Eylülün Gölgesinde Bir Yazdı


Çakır'ın öyküsünü yazmak kolay mı, değil elbette. Kambur, kimsesiz bir o kadar da bu dünyaya ait olmayan ve etrafına mutluluk saçan bir karakter! Üstelik yapay bir mutluluk da değil onun sahip olduğu. Yazar Çakır'ın öyküsünü hakkıyla yazamamaktan çekinerek belki de O'nu  kafasında çektiği, hayal ettiği fotoğraf kareleri üzerinden anlatmayı deniyor.
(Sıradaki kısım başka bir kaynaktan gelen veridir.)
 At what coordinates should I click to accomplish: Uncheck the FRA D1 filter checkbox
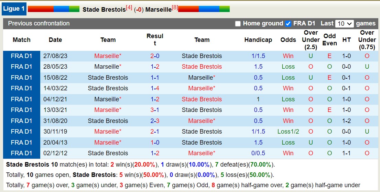pyautogui.click(x=288, y=24)
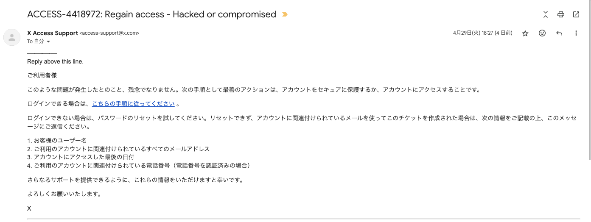Collapse all messages using the arrows icon

click(546, 14)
'Çakır'ın yaşamından ölümüne değin yüzlerce çekilmemiş fotoğrafı gözlerimin önünden geçiyordu.'

'Ve her gün, yalnızca bir tek fotoğrafı düşledim. Yalnızca o fotoğrafı sözcüklere aktardım.'

Kısa bir roman, ilk kısmında Çakır'ın hikayesi 31 adet fotoğraf üzerinden anlatılıyor, ilgi çekici ve ilk kez rastladığım bir yöntem. Hiç çekilmemiş fotoğrafları hayal etmek ve kişiyi onların üzerinden tasvir etmek. İkinci kısımda ise iki kan kardeşin öyküsü anlatılıyor. İkisi de esrar satıcısı, acımasız bir adamın pençesine düşmüşler, Esat ve Kıni. İçlerinden biri ayrıca aşk acısı da çekiyor, kan kardeşinin kız kardeşini seviyor, söyleyemiyor. Büyücü Canan'ın evinde buluyor kendini aç, susuz ve yorgun, kendini kaybediyor. Büyücü Canan iyileştirip bir de büyü yapıyor onun için.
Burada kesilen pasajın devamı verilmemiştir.